Please return the lines below verbatim, beginning at the one that has "info@progomel.by (272, 2420)" and stopping after the one that has "Последние новости (507, 135)", and add no other lines.
Supplied material Block Start
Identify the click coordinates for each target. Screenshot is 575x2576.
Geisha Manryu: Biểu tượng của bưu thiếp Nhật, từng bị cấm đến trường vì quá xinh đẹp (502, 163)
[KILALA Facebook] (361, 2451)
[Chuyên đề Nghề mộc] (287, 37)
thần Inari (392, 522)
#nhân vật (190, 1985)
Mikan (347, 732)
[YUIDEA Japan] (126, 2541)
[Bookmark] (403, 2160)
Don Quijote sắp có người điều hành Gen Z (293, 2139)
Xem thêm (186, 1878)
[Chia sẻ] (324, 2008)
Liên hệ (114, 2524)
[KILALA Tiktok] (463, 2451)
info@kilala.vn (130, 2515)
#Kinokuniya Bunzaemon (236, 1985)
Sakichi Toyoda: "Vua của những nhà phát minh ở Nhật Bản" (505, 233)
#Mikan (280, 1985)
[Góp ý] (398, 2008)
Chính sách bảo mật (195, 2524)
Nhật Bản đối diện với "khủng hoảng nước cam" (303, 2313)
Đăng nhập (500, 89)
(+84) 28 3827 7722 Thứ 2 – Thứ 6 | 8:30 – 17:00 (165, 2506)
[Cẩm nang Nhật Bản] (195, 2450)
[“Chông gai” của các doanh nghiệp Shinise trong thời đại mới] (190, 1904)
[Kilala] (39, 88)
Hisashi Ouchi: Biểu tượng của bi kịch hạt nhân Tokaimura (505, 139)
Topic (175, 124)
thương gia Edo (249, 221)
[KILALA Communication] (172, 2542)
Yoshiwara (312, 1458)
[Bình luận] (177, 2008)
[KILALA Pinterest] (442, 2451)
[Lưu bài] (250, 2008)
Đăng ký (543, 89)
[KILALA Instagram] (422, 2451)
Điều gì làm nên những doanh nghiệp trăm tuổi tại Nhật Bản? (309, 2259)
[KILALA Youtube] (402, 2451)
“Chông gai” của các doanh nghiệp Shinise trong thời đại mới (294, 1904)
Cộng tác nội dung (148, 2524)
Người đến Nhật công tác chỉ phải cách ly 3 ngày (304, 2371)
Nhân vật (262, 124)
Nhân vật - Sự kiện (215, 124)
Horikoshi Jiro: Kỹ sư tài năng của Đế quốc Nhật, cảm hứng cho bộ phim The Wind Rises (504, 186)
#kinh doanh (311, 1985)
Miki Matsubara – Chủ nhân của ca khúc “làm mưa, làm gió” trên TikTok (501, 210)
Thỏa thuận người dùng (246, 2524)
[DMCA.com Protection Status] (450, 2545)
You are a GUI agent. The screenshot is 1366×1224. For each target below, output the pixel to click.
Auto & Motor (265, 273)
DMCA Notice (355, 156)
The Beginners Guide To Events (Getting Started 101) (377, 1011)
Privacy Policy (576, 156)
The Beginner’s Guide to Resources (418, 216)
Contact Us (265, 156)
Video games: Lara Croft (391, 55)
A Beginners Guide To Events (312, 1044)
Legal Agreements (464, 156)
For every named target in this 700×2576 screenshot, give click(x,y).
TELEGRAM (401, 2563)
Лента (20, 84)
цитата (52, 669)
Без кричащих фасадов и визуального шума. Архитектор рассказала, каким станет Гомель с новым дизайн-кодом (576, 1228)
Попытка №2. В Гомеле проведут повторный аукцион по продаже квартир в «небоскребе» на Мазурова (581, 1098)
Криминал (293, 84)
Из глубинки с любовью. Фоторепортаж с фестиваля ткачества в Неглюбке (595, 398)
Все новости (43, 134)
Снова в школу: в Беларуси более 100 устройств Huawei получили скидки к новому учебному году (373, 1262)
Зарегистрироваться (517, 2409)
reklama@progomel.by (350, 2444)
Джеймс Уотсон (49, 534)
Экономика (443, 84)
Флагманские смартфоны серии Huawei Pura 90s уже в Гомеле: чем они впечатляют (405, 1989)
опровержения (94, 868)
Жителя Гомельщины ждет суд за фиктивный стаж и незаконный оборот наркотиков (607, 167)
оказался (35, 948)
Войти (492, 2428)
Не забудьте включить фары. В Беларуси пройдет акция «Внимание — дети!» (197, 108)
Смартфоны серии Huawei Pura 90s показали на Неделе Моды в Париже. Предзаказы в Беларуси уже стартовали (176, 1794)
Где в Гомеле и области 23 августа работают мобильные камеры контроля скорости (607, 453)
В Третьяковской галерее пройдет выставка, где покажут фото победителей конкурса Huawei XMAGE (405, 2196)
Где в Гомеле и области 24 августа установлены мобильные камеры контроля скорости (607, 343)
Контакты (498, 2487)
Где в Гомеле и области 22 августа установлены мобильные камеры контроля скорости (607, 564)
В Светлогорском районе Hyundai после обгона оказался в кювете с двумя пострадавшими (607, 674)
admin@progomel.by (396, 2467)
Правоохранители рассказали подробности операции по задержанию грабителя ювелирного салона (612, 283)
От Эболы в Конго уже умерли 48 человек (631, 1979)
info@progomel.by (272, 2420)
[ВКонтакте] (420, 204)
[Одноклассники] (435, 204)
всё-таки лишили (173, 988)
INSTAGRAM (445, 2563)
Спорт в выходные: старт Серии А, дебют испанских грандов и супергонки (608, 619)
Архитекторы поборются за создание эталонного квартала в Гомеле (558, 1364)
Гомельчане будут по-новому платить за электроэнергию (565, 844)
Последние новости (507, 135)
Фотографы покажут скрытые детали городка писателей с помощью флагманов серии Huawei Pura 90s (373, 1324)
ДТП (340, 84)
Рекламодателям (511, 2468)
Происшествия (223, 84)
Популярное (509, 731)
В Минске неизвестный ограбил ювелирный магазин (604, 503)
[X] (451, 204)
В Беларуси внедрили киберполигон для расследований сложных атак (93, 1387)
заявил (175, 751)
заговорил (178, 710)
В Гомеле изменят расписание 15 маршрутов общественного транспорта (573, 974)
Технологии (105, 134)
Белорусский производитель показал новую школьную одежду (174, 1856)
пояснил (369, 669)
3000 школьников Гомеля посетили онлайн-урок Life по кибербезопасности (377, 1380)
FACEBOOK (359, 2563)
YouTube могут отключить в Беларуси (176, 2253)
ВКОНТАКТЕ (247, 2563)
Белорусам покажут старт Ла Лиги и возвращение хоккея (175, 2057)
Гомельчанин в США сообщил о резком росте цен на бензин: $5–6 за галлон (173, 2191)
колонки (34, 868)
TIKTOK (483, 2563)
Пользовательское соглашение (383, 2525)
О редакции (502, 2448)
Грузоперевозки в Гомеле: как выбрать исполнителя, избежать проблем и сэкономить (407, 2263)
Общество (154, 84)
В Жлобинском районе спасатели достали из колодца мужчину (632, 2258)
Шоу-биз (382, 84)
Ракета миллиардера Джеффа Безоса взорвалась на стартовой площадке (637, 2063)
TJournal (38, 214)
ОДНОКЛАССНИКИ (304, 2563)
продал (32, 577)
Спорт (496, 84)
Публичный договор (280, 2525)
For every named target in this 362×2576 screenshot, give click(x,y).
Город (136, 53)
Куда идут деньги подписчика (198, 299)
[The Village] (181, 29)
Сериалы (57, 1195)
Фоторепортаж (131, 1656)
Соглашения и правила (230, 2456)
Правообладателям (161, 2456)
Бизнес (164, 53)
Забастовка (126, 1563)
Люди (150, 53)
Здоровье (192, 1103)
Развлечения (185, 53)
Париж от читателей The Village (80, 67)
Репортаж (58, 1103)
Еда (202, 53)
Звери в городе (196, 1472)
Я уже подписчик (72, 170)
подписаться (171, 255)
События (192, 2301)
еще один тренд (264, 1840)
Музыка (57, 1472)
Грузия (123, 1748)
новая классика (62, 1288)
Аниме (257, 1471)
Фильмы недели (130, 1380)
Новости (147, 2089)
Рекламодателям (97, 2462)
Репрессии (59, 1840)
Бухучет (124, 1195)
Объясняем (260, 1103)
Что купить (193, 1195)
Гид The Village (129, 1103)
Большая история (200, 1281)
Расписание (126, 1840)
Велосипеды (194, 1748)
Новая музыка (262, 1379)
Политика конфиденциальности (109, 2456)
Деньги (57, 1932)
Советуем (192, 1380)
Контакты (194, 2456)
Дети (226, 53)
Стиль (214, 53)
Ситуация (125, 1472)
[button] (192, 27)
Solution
Supplied material Block End
Result of this exercise:
info@progomel.by (272, 2420)
[ВКонтакте] (420, 204)
[Одноклассники] (435, 204)
всё-таки лишили (173, 988)
INSTAGRAM (445, 2563)
Спорт в выходные: старт Серии А, дебют испанских грандов и супергонки (608, 619)
Архитекторы поборются за создание эталонного квартала в Гомеле (558, 1364)
Гомельчане будут по-новому платить за электроэнергию (565, 844)
Последние новости (507, 135)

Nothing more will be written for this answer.